In step S4, a mode determination is made to determine whether the mode is set to the photographing mode or the print mode. If the shooting mode is set, the operation as a digital camera is performed. That is, setting of various conditions necessary for exposure operation such as determination of exposure control value, determination of distance measurement information, presence or absence of strobe light emission, lens driving for focusing, shutter speed control, aperture opening amount control. If necessary, a series of exposure operations such as strobe light emission are performed. In this procedure, it is possible to branch to the photographing mode and the print mode after detecting the insertion of the media pack, but the apparatus of this example is simply used as a camera without mounting the media pack, that is, without assuming printing. In consideration of such a case, a process for forcibly shifting to the shooting mode may be added.

On the other hand, if the print mode is set, the following processing is performed. Here, the print mode includes an image photographed by the user in the photographing mode,
It can be set when an image stored in the F card 105 is selected, and a print button is operated to print the image.

FIG. 50 shows an example of the processing procedure in the print mode.

When this procedure is started, first, in step S1
At 0, an ink supply process is performed.
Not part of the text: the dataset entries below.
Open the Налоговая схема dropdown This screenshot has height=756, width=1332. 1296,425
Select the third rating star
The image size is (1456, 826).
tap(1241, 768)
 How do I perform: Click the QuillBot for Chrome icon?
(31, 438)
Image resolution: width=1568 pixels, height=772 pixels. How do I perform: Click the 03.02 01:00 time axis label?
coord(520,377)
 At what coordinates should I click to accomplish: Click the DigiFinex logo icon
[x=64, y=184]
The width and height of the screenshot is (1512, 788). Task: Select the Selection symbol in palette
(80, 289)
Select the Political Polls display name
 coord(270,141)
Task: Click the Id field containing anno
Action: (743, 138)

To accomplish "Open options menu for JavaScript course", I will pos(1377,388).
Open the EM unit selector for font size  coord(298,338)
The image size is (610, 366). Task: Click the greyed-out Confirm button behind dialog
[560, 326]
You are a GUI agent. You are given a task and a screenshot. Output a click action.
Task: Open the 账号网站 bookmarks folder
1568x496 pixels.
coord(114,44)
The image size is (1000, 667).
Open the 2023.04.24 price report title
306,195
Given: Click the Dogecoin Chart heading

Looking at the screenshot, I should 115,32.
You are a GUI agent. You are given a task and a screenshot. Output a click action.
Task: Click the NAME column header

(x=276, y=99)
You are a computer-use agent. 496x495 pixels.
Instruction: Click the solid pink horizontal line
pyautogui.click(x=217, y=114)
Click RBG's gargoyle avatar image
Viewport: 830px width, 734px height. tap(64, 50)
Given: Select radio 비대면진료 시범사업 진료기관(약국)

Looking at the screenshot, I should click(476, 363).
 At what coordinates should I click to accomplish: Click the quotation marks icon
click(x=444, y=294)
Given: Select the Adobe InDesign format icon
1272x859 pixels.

The ink replenishment process includes an operation of setting a piston at a predetermined position in a cylinder of the pump B408 to apply a suction force to the ink chamber B304 (pump initialization; step S11), a needle and a suction port on the recording head side, Operation of retracting the cap lever arm B414 or the return lever B404 (cap arm lever return; step S12) prior to coupling the joints (B402Y, B402M, B402C) on the side of the apparatus and the suction cap B403, respectively, the coupling position Setting the carriage B301 at a predetermined position separated from the carriage (carriage position initialization; step S13), moving the carriage B301 from the position toward the coupling position, and keeping the carriage B301 at a sufficient and stable speed. age Operation for coupling the joints and suction cap of the needle and the suction ports of the recording head side and the device side, respectively (joint bond; step S14), and and the pump B40
8, an operation of introducing ink for one print medium into the ink chamber by applying a suction force to the ink chamber B304 (ink supply operation; step S15). In connection with the joint, the connection between the needle on the recording head side and the joint is started first.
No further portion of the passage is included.